### Problem details
The answer must be every line below that contains the string "della".

- - -

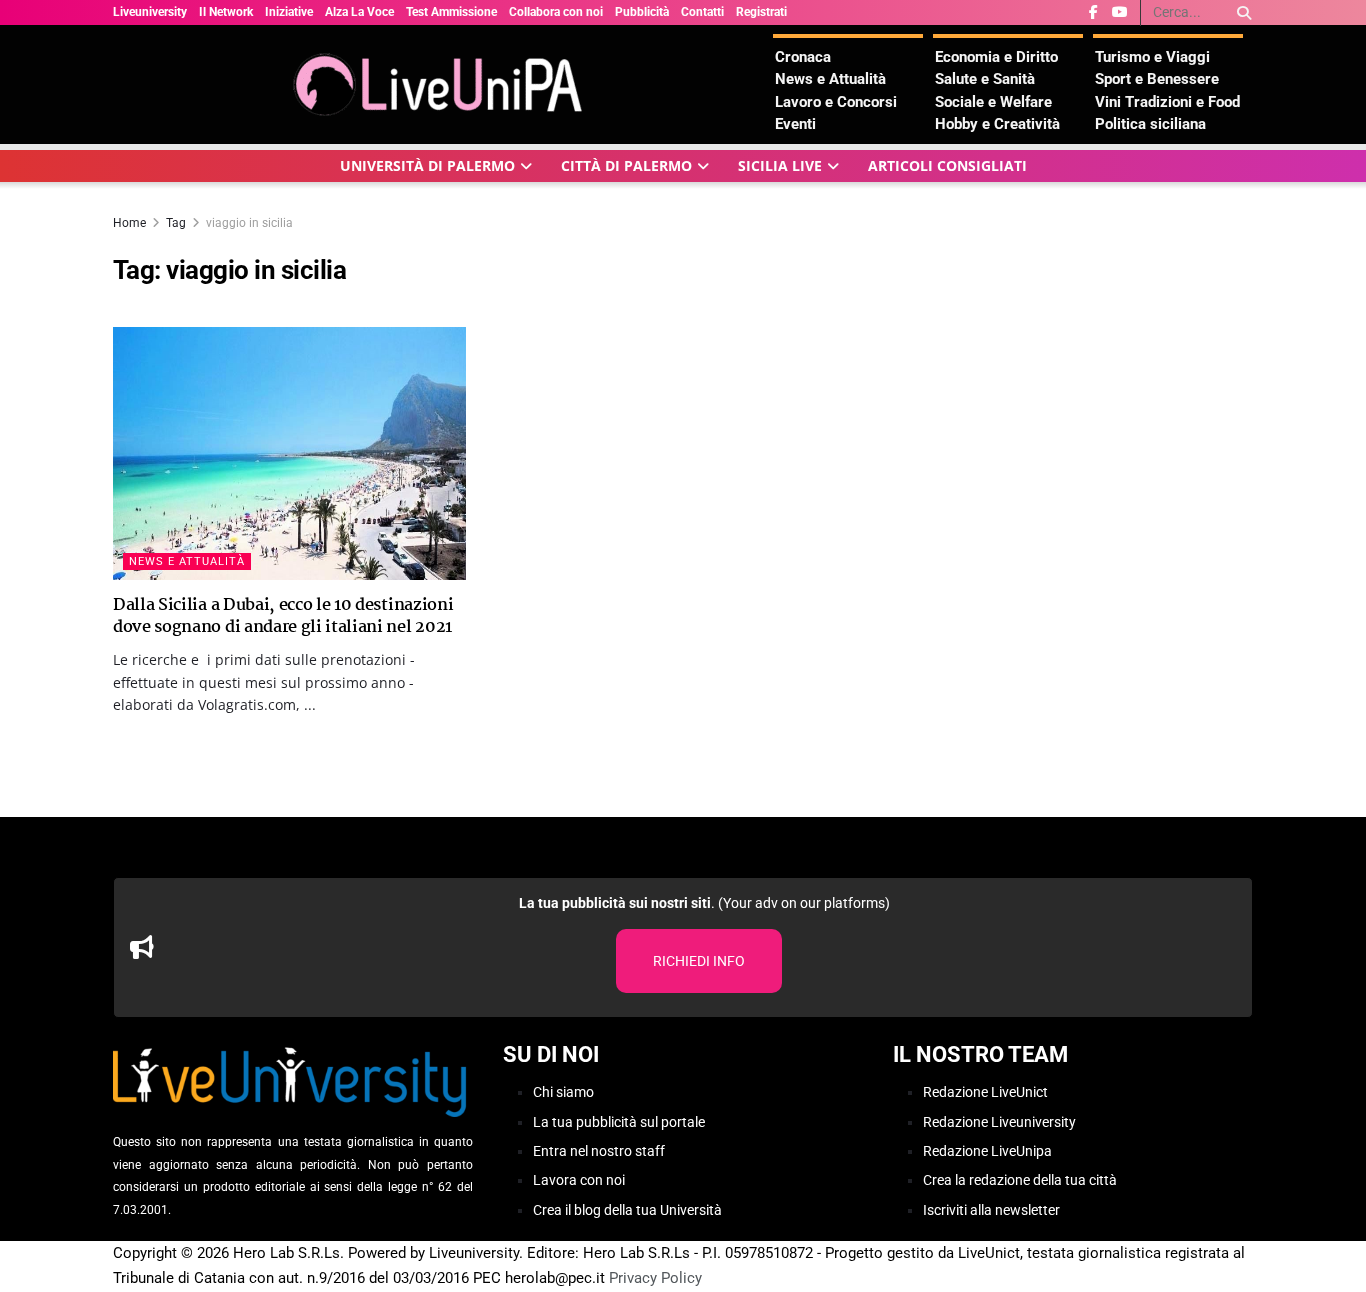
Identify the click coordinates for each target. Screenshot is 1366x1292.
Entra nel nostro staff (599, 1151)
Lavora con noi (579, 1180)
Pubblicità (642, 12)
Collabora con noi (556, 12)
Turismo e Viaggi (1152, 57)
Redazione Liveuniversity (999, 1122)
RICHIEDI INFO (699, 961)
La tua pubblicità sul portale (619, 1122)
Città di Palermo (626, 165)
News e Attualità (830, 79)
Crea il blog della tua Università (627, 1210)
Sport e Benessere (1157, 79)
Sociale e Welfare (993, 102)
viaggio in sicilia (249, 223)
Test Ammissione (451, 12)
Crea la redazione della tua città (1020, 1180)
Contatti (702, 12)
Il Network (226, 12)
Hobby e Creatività (997, 124)
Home (129, 223)
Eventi (795, 124)
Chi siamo (563, 1092)
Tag (176, 223)
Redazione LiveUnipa (987, 1151)
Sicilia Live (780, 165)
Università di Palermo (427, 165)
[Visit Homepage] (443, 84)
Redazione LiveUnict (985, 1092)
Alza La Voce (359, 12)
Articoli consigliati (947, 165)
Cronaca (803, 57)
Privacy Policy (655, 1278)
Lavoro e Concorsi (836, 102)
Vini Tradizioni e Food (1167, 102)
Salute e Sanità (985, 79)
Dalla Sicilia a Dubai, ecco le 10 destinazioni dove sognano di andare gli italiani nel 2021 (283, 616)
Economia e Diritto (996, 57)
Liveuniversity (150, 12)
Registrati (761, 12)
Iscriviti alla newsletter (991, 1210)
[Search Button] (1240, 12)
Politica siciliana (1150, 124)
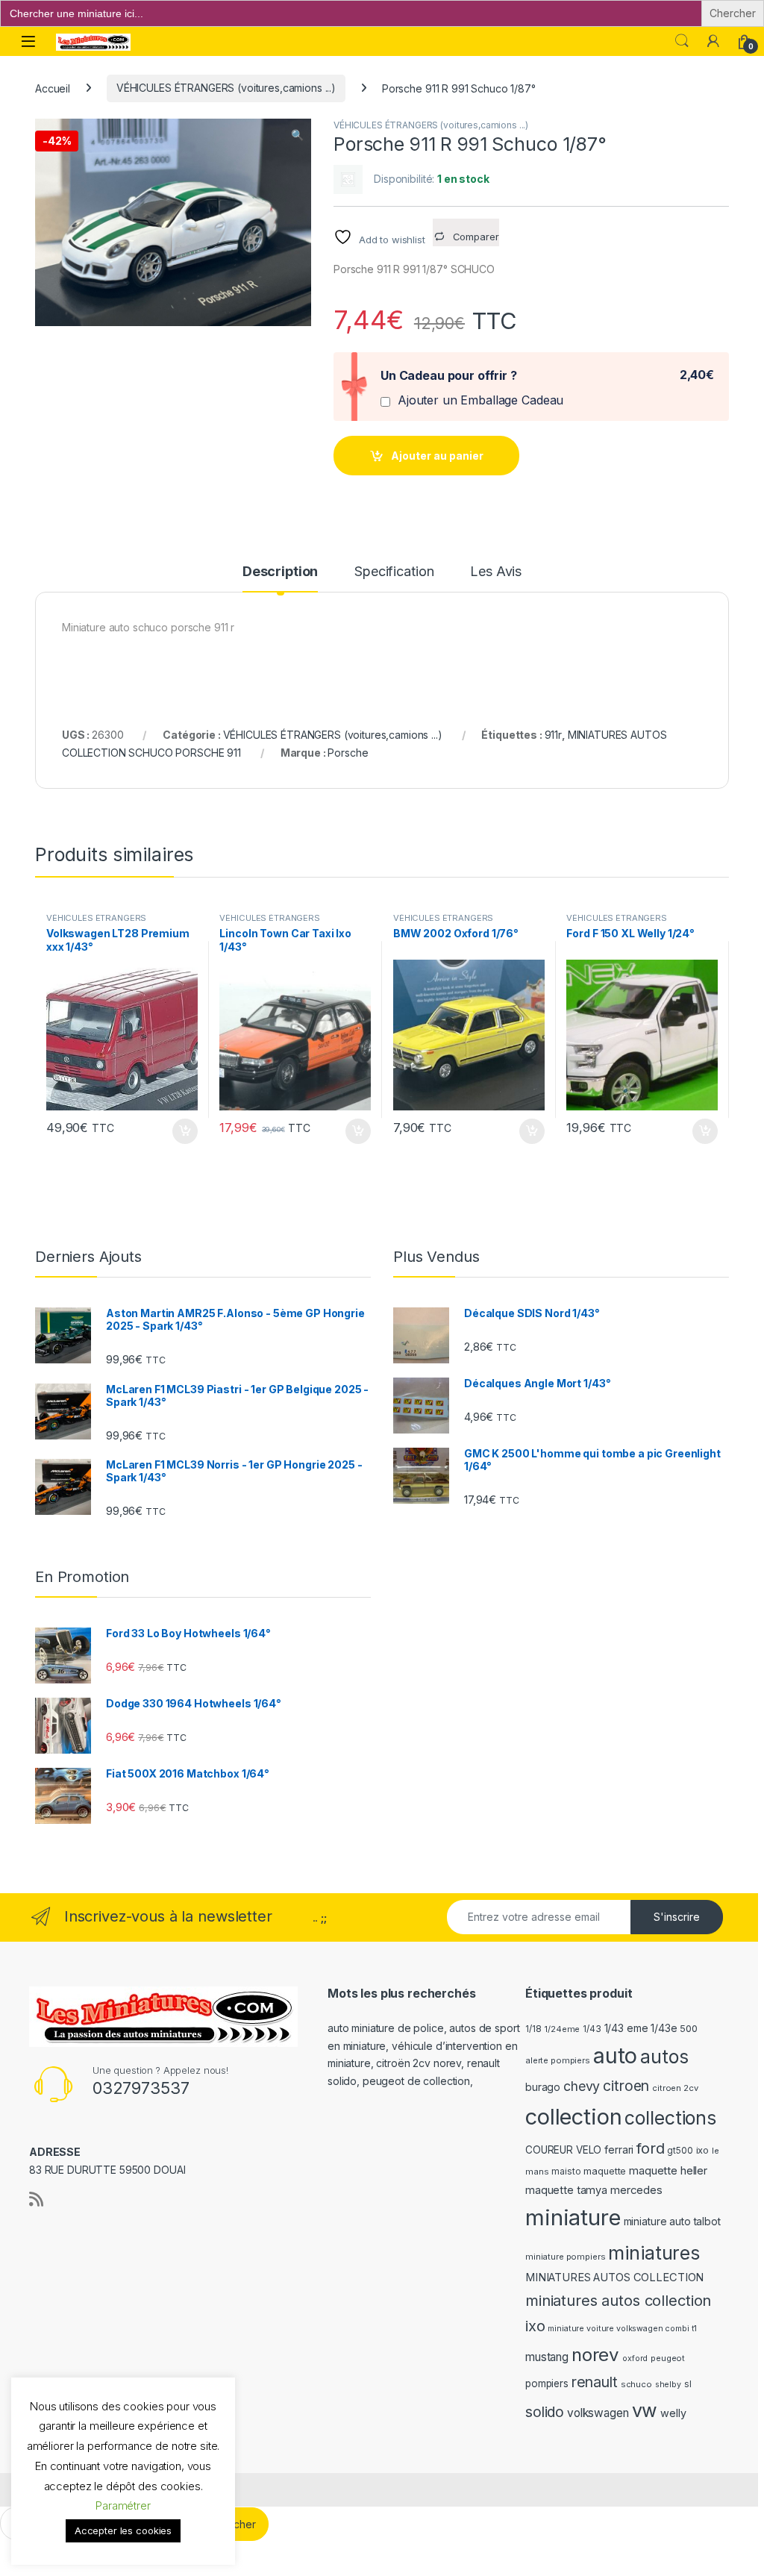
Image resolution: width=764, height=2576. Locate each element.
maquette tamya (566, 2189)
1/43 (592, 2029)
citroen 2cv (675, 2088)
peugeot (668, 2358)
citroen (626, 2086)
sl (688, 2384)
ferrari (618, 2149)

- - -

### Result of the task
Crea il blog della tua Università (627, 1210)
Crea la redazione della tua città (1020, 1180)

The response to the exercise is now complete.